Oftentimes, hypertension does not exhibit any symptoms or warning signs. Many elderly are unaware that they had high blood pressure for years, especially when routine medical check-ups are below par. The best way to keep tabs on your blood pressure is with a blood pressure monitor at home. Your blood pressure fluctuates throughout the day depending on your activities. That is why monitoring your blood pressure at home at consistent times of the day can help with early diagnosis and verify if your treatment is working.
Thankfully, you can manage high blood pressure with the help of medications and also naturally. Even if you are on hypertension medication, incorporating the following lifestyle changes and habits can help to keep your blood pressure level healthy naturally.

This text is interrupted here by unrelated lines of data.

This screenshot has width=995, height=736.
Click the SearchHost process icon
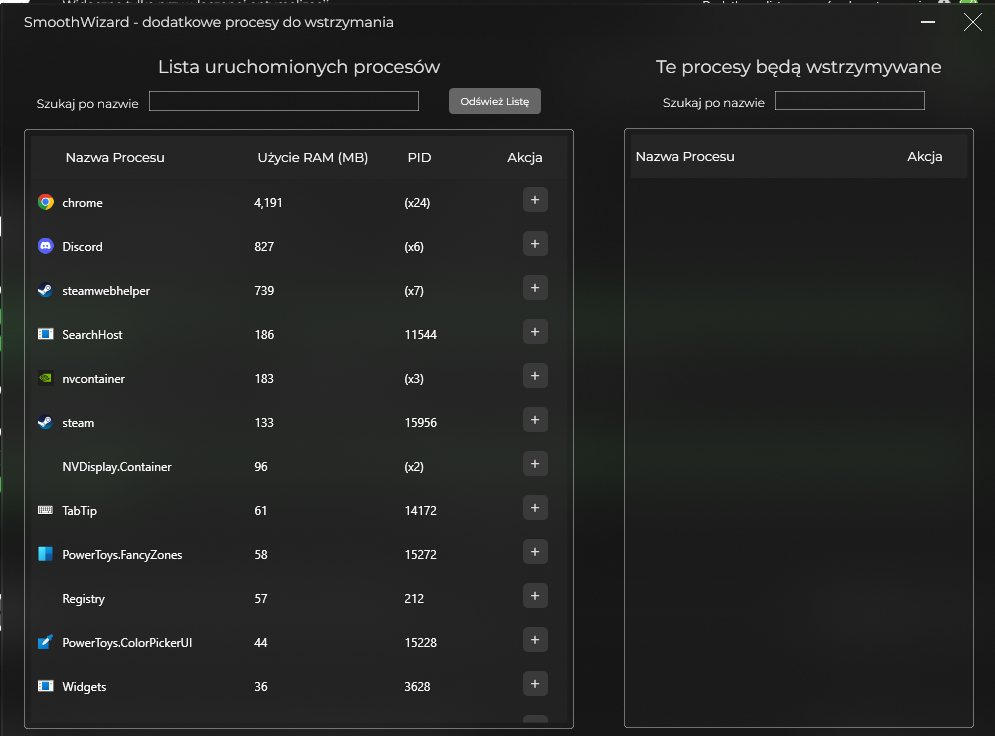45,334
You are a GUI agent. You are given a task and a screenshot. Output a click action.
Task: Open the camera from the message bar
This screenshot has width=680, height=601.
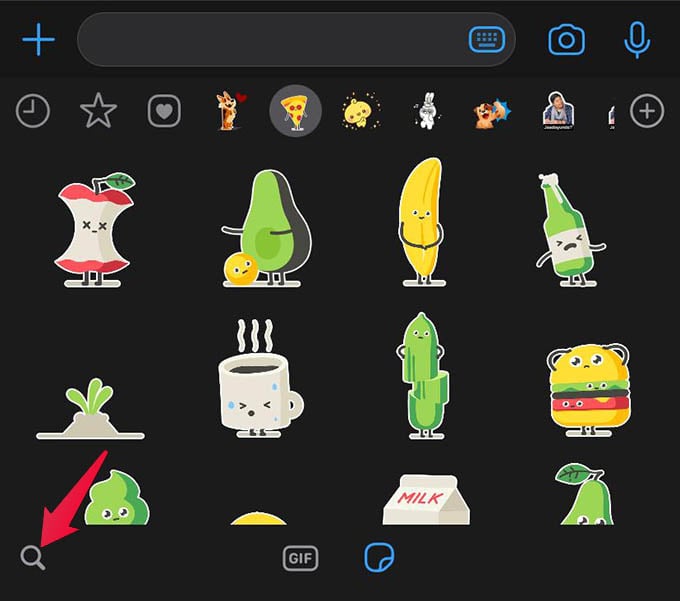pyautogui.click(x=566, y=40)
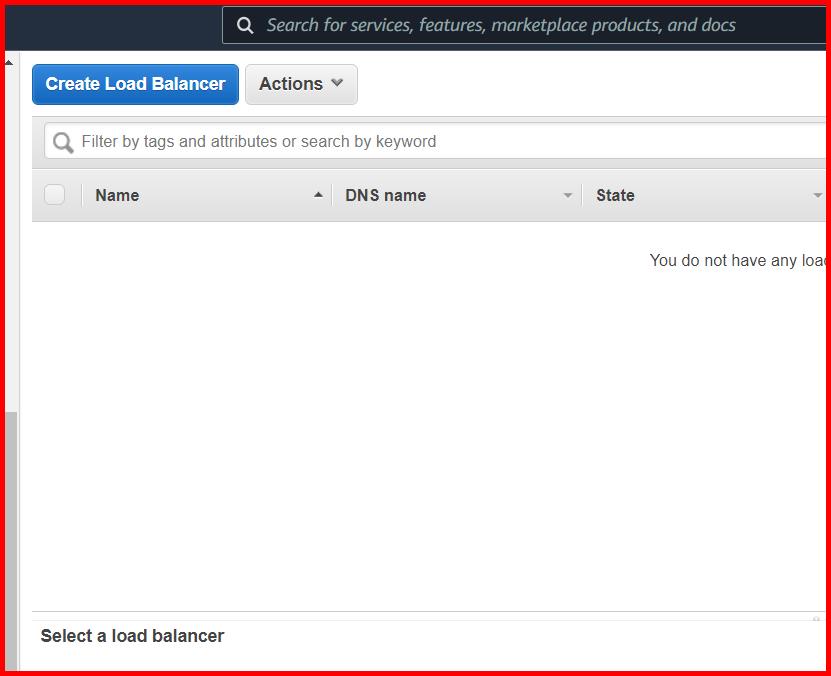
Task: Click the chevron on the Actions button
Action: pos(337,84)

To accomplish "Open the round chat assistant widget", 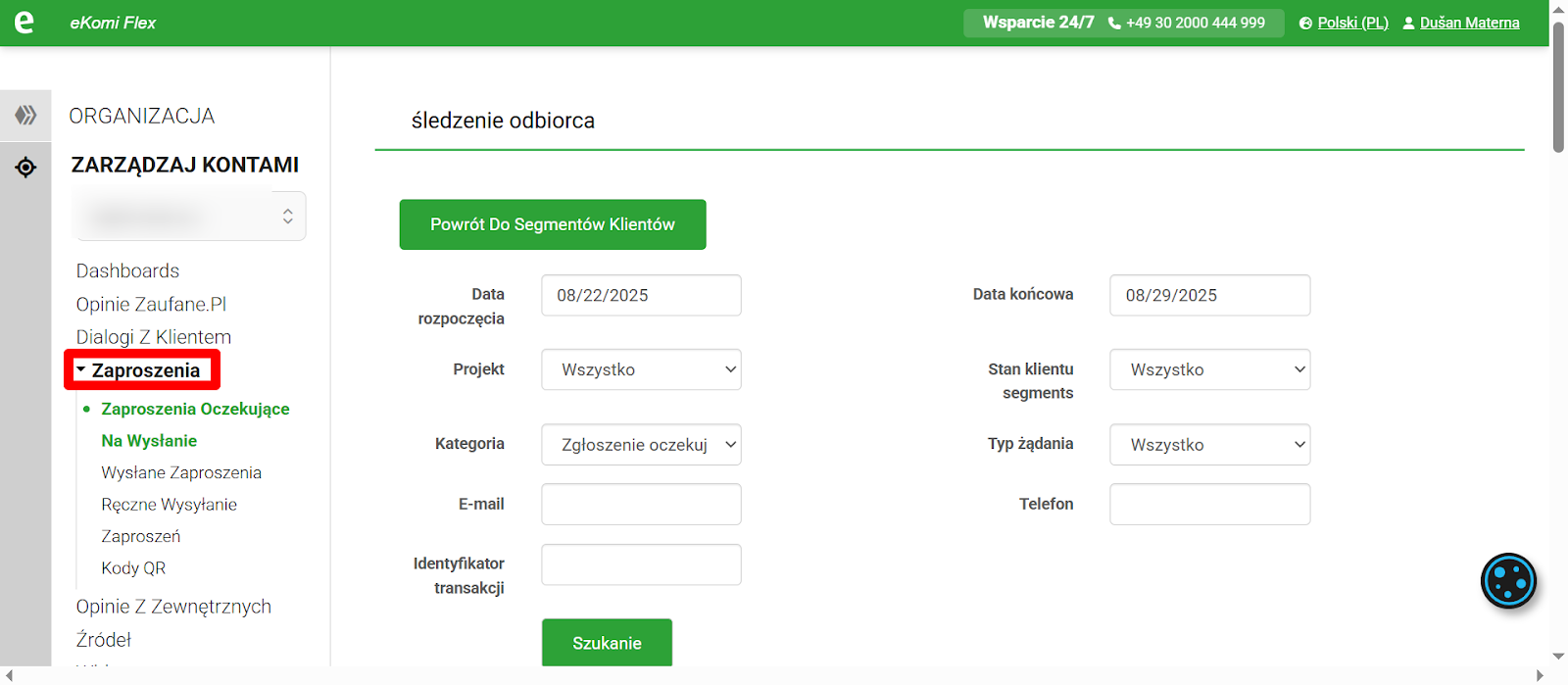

Shield Your Heart with a Healthy Weight
Obesity is a major contributing factor to high blood pressure. Blood pressure tends to increase as weight increases. Being corpulent can also provoke sleep apnea, resulting in raised blood pressure. One of the most efficacious lifestyle changes for managing blood pressure is shedding those extra pounds. Losing weight aids your blood vessels in expanding and contracting, facilitating the heart to pump blood to other parts of your body. Having a workout routine can help you achieve an ideal weight. You can try out high-intensity interval training, also known as HIIT, a safe workout that is known to have numerous benefits for aging adults.
Unwind Your Stress Away
Chronic stress is a key trigger of high blood pressure. When you encounter a stressful situation, your body releases stress hormones. These hormones cause a constriction of blood vessels which raises the blood pressure, but only temporarily. Once you have calmed down, your blood pressure will return to its normal levels. However, chronic stress engages other behaviors such as impulsive eating and excessive alcohol consumption, which can impact your blood pressure levels. Relaxing by listening to soothing music or practicing meditation are effective blood pressure therapies.
Control Salt and Processed Food Consumption
Maintaining a healthy and balanced diet is much easier if you avoid processed foods. Processed foods are often laden with salt, an ingredient that skyrockets your blood pressure. Fast food, smoked meat, and frozen pizzas are examples of heavily processed food with high fats and salt. Fresh ingredients with sufficient magnesium and potassium in your diet will help to regulate your blood pressure levels. Magnesium-rich food like whole grains, salmon, and spinach helps to relax your blood vessels. Potassium relieves tensions in blood vessels and helps to lessen the impact of salt on your system. Many foods are naturally high in potassium, including low-fat yogurt, avocado, and banana.
Pamper Yourself with Dark Chocolate
Good news for chocolate lovers! If you are craving a snack, dark chocolate would make a perfect choice. Dark chocolate is rich in flavanols, a plant compound that dilates blood vessels and boosts blood flow. Indulging huge quantities isn’t going to accelerate the decrease of your blood pressure levels. One or two squares of dark chocolate per day is a better way to lower blood pressure and inflammation.
Besides what you eat, the drinks you consume matters too. Tea had a healthy and tranquilizing reputation for decades. Green tea and hibiscus tea are packed with antioxidants which help to improve blood flow and reduce heart inflammation. Drinking a cup or two daily can help to control high blood pressure. Moreover, a cup of warm tea is pleasing to the soul and relaxes the mind. On the other hand, alcohol is a much-debated beverage in regards to its effect on high blood pressure. Too much alcohol is known to increase blood pressure significantly, whereas moderate consumption is associated with a reduced risk for hypertension.
In a nutshell, monitoring your blood pressure and keeping up with medical check-ups is essential for your well-being. In complement to professional medical advice, these lifestyle changes can help keep your blood pressure level healthy.